Sementara itu, nilai ekspor non-migas Indonesia ke Amerika Serikat tercatat sebesar US$28,14 miliar. Komoditas utama yang diekspor ke Negeri Paman Sam adalah mesin dan perlengkapan elektrik serta bagiannya. Komoditas ini memberikan kontribusi 19,66% dan tumbuh sebesar 43,83% pada periode Januari hingga November 2025. 

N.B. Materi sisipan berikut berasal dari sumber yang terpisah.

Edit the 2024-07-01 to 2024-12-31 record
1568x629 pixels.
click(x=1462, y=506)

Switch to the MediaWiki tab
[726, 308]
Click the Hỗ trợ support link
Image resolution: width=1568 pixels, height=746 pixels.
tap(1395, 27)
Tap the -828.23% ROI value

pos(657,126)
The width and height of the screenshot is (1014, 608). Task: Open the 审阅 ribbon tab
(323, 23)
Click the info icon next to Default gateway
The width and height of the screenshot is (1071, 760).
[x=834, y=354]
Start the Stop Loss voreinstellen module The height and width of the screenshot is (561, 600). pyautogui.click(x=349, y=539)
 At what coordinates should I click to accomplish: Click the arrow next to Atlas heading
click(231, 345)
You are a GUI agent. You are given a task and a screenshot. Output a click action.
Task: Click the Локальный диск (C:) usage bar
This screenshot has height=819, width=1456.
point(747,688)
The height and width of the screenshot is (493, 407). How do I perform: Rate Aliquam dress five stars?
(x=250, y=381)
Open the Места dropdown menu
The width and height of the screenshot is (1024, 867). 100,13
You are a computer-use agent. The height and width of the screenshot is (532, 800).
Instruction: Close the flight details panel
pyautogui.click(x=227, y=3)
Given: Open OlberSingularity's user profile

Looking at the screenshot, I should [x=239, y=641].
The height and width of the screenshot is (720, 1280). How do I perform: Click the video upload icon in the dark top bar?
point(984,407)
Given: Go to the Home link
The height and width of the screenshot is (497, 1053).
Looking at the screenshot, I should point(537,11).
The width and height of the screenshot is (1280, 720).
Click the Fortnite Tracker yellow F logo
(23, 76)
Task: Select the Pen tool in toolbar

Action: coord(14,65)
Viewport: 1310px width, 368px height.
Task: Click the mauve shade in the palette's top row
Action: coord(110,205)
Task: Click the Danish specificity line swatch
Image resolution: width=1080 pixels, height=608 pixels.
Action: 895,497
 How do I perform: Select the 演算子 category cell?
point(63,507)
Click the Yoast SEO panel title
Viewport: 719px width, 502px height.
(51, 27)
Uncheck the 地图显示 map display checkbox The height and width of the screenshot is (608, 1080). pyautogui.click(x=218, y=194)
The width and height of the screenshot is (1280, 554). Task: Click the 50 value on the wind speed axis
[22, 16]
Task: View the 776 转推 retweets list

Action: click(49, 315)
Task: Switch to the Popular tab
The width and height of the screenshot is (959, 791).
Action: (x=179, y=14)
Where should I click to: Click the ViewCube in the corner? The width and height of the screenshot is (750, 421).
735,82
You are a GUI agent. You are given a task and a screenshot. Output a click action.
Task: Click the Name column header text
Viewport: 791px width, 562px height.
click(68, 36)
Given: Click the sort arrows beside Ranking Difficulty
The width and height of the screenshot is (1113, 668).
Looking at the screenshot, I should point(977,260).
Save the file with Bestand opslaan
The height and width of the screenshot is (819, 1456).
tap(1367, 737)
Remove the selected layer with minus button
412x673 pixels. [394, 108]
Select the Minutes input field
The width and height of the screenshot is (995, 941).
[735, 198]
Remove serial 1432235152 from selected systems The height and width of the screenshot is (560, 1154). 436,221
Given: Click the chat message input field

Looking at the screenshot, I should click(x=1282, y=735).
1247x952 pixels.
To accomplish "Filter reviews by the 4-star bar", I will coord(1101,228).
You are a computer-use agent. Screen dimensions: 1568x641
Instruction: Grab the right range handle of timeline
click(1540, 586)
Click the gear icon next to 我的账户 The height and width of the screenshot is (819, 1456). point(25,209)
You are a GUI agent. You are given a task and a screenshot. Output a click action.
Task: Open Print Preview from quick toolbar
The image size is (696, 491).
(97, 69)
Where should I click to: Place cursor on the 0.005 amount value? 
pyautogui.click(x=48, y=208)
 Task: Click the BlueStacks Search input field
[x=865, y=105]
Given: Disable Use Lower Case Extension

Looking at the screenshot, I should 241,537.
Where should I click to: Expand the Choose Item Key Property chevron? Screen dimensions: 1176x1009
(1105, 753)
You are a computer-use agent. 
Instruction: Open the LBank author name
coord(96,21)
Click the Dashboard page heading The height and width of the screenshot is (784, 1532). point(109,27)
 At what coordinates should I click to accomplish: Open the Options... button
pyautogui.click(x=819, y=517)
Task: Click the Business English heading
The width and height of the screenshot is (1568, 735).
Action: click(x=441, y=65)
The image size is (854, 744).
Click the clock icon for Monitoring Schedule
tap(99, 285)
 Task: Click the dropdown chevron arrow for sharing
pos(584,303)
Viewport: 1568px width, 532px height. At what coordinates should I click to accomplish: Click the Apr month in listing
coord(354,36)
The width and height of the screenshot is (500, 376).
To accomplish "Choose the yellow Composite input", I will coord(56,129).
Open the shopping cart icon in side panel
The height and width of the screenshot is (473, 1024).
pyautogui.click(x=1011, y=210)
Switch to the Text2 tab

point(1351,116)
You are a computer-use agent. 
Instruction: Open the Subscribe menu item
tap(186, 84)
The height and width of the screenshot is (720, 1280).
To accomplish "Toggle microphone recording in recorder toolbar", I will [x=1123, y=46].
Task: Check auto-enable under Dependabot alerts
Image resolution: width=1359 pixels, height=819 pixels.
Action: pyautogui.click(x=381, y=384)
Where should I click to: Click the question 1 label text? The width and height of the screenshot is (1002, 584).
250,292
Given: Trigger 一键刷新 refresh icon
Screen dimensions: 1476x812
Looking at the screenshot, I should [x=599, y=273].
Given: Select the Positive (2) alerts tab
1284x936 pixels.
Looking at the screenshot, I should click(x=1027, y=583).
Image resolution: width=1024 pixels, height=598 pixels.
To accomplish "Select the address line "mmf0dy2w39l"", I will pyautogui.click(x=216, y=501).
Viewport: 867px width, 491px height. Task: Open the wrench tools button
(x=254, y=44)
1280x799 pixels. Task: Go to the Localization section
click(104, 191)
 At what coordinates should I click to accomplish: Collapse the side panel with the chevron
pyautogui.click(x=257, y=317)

Ekspor pakaian dan aksesorisnya (rajutan) serta alas kaki sama-sama mencatat kontribusi sebesar US$2,54 atau masing-masing ekuivalen 9,03% dan 9,04% dari total ekspor Indonesia ke AS

Untuk India, nilai ekspor non-migas Indonesia mencapai US$16,44 miliar. Ekspor ke negara tersebut didominasi oleh komoditas bahan bakar mineral dengan kode HS27 yang memberikan porsi 29,74%. 

Berbeda dengan dua negara lainnya, ekspor komoditas utama ke India justru mengalami penurunan 24,70% secara kumulatif dibandingkan periode yang sama tahun sebelumnya.

Senada, penurunan nilai ekspor juga terjadi pada lemak dan minyak nabati/hewani menempati peringkat kedua ekspor RI ke negara ini dengan nilai ekspor sebesar US$3,07 miliar atau sebesar 18,69%. Besi dan baja juga menjadi penopang ekspor RI ke India dengan total ekspor sepanjang Januari hingga September 2025 sebesar US$1,50 miliar atau ekuivalen dengan 9,10% dari total ekspor RI ke India.